(A block of data)
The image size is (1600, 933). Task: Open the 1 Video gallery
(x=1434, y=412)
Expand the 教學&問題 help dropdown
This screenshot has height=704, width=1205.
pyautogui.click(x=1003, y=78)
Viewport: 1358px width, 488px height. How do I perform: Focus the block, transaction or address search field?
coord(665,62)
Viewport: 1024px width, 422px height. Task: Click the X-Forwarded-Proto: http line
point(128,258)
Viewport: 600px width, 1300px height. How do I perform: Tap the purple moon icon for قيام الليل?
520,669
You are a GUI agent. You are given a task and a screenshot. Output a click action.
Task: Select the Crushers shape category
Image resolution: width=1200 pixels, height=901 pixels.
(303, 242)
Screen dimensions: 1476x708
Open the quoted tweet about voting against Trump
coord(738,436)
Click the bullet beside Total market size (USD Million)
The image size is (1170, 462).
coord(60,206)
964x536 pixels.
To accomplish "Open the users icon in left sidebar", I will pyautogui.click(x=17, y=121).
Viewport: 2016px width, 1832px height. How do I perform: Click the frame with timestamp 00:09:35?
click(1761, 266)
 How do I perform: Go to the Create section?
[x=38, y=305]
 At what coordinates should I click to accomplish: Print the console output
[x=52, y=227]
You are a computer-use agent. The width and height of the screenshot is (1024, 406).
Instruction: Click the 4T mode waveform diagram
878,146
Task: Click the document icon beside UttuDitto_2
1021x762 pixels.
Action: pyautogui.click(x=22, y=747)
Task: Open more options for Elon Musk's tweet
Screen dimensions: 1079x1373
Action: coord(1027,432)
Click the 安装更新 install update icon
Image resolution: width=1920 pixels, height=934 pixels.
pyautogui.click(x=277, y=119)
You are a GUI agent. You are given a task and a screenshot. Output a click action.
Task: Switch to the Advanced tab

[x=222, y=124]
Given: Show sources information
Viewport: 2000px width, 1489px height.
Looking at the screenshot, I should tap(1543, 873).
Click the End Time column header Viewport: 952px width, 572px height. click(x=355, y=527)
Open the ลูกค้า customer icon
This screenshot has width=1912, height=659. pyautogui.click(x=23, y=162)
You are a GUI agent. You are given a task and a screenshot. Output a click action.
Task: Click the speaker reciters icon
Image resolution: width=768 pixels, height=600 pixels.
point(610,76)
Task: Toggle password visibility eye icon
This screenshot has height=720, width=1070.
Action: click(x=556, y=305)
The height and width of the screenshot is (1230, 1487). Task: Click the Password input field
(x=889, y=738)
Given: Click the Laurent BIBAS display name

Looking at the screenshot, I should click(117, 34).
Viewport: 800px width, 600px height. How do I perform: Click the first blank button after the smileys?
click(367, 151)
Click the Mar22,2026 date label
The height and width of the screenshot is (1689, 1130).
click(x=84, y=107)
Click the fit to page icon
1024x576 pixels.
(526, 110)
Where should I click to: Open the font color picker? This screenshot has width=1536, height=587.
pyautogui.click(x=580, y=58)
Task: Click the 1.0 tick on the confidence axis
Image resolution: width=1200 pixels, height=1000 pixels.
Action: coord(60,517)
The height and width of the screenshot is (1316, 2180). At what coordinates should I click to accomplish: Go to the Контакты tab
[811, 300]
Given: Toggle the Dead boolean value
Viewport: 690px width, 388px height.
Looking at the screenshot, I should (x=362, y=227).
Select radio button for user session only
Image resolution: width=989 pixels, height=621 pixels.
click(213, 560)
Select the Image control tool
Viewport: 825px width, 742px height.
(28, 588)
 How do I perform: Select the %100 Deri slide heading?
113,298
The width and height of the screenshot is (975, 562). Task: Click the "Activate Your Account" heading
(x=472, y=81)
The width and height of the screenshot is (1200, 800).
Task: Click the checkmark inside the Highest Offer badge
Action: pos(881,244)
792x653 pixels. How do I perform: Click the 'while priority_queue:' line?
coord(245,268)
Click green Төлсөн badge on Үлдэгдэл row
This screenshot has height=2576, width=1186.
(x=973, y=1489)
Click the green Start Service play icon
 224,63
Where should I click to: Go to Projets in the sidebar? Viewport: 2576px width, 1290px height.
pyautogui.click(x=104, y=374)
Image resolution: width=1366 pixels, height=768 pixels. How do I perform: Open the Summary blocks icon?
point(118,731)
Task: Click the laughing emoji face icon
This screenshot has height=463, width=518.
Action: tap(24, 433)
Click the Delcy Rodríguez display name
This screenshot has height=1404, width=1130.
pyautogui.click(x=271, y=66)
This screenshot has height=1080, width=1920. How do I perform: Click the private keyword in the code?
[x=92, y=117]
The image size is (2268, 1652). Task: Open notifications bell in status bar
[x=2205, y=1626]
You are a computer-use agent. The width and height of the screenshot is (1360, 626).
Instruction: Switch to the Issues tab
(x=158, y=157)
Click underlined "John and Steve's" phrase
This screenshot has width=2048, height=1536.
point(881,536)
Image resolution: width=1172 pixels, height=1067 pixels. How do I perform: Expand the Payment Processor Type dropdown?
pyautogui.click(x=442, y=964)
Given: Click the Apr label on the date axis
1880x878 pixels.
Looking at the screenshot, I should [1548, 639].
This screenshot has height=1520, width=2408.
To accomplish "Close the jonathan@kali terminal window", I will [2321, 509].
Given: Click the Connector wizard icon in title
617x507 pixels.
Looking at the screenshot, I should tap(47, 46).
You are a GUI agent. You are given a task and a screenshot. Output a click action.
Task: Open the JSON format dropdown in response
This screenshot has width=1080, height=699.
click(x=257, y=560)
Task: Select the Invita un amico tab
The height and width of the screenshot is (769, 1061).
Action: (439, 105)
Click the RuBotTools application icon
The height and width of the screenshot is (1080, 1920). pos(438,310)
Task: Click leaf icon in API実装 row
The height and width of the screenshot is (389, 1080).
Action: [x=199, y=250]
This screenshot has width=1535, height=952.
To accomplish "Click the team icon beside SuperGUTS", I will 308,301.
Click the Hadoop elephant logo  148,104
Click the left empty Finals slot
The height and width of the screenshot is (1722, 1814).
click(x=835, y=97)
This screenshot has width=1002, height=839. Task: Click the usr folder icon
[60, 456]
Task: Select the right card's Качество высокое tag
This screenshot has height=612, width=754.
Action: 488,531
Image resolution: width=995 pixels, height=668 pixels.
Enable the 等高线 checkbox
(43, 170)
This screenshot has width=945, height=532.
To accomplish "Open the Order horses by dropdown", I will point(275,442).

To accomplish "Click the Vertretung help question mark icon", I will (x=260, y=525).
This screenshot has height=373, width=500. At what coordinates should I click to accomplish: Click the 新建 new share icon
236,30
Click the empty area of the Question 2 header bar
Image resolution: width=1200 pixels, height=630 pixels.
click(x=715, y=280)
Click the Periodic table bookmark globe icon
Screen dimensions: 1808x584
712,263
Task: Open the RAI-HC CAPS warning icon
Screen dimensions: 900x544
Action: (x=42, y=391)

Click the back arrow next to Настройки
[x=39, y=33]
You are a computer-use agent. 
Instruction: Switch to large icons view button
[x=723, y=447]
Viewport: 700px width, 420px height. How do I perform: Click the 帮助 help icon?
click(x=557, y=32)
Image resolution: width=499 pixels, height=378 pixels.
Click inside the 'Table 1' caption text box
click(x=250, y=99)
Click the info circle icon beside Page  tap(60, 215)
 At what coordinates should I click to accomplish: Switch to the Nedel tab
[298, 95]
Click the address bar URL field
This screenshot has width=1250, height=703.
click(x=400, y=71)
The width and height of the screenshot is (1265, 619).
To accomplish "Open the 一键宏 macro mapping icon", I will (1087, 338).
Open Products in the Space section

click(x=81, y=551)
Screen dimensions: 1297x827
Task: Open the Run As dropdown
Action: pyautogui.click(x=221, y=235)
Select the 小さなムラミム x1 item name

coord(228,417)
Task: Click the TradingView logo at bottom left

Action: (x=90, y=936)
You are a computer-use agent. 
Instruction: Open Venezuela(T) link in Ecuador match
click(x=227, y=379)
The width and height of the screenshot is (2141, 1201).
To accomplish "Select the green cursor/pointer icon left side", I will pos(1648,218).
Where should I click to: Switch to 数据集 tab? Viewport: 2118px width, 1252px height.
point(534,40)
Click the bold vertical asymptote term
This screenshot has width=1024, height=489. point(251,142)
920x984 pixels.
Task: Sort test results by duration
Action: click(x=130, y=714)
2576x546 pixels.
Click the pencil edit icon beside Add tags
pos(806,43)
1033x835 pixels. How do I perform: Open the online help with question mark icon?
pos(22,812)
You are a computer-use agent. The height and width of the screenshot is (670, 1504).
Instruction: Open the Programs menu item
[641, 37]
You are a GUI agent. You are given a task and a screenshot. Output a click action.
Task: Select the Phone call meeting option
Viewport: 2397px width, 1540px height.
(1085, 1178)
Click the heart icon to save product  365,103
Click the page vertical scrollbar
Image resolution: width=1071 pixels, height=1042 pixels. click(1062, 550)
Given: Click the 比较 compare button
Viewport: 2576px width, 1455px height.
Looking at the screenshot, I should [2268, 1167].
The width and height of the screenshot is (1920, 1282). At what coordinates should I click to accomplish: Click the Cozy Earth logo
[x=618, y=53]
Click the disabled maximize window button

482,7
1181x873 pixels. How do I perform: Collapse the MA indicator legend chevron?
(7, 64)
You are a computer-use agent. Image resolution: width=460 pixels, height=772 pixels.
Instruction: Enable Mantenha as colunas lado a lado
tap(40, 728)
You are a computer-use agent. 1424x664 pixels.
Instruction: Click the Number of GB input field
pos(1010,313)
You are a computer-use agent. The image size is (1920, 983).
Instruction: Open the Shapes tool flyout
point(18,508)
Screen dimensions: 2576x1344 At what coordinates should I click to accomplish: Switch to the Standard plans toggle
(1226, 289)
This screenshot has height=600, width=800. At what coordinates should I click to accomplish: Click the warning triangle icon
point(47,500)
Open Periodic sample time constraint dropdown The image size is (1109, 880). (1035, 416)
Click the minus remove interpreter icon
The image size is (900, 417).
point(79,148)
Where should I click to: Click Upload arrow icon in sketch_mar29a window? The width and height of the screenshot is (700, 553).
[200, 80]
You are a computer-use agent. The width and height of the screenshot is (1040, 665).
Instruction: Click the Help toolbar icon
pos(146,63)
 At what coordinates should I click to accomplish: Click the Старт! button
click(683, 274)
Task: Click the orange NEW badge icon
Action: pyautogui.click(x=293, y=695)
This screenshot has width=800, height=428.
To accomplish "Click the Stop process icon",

◆ **Direction**:
Extract every line from the entries above that contains the string "logo". Uppercase and lowercase letters count as different.

◆ **Problem solution**:
Click the Hadoop elephant logo  148,104
Task: Click the TradingView logo at bottom left
The width and height of the screenshot is (1920, 1282). At what coordinates should I click to accomplish: Click the Cozy Earth logo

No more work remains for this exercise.